You and I belong to a prophetic community. Together we can discern God’s will for our lives as individuals and as a community of faith. Of course, there are some members of the prophetic community who are more prophetic than others. In 1st Corinthians 12 St. Paul lists the gift of prophecy among the gifts of the Spirit that are distributed to various members of the church for the common good. In Ephesians 4 the apostle writes that when Christ ascended on high he gave us gifts, and his gifts were that some should be apostles, some prophets, some evangelists, and some pastor-teachers to equip the rest of us for ministry.

I think I have known a number of prophets. I will give you one example that acted like a Jeremiah, David, or Isaiah. Martin Luther King, Jr. spoke the Word of God in his day. Dr. King was trying to peacefully lead the United States into a new era of brotherhood and cooperation when he said things like: “”Injustice anywhere is a threat to justice everywhere.” And “We must live together as brothers (and sisters) or perish together as fools.” In a letter to his fellow clergymen, King said that he had come to believe that the real stumbling block in the Negro’s stride toward freedom was not organizations like the Klu Klux Klan, but white moderates who were more concerned with order than with justice. He said that when the victory was won, the people would not remember the words of their enemies so much as the silence of their friends. Ouch!
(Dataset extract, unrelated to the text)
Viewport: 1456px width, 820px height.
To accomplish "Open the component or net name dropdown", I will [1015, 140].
In his final speech Dr. King proved that could also predict the future with uncanny accuracy. The speech makes a clear reference to the last day of Moses. Dr. King said:

“I have been to the mountain top…(God) allowed me to go up the mountain, and I’ve looked over, and I’ve seen the promised land. I may not get there with you. But I want you to know tonight that we, as a people will get to the promised land. And so I’m happy tonight for…‘Mine eyes have seen the glory of the coming of the Lord.’”

After that speech King returned to his motel room, was hit by an assassin’s bullet, and died in a pool of blood. You can tell a true prophet, because the word he speaks comes true.

The Spoken Word of God is a creative Word of Power. That is what the author of Genesis 1 is getting at when he said that God spoke and the World was created, Word by Word. And that is what St. Paul was getting at in 1st Corinthians 1:21 when he said, “It pleased God by the foolishness of preaching to save them that believe.” The King James translation of this verse makes clear that, in the act of preaching, a transfer of creative power takes place between the God who speaks and the believer who hears. The preacher like the prophet is just the channel through whom God speaks God’s powerful and creative Word.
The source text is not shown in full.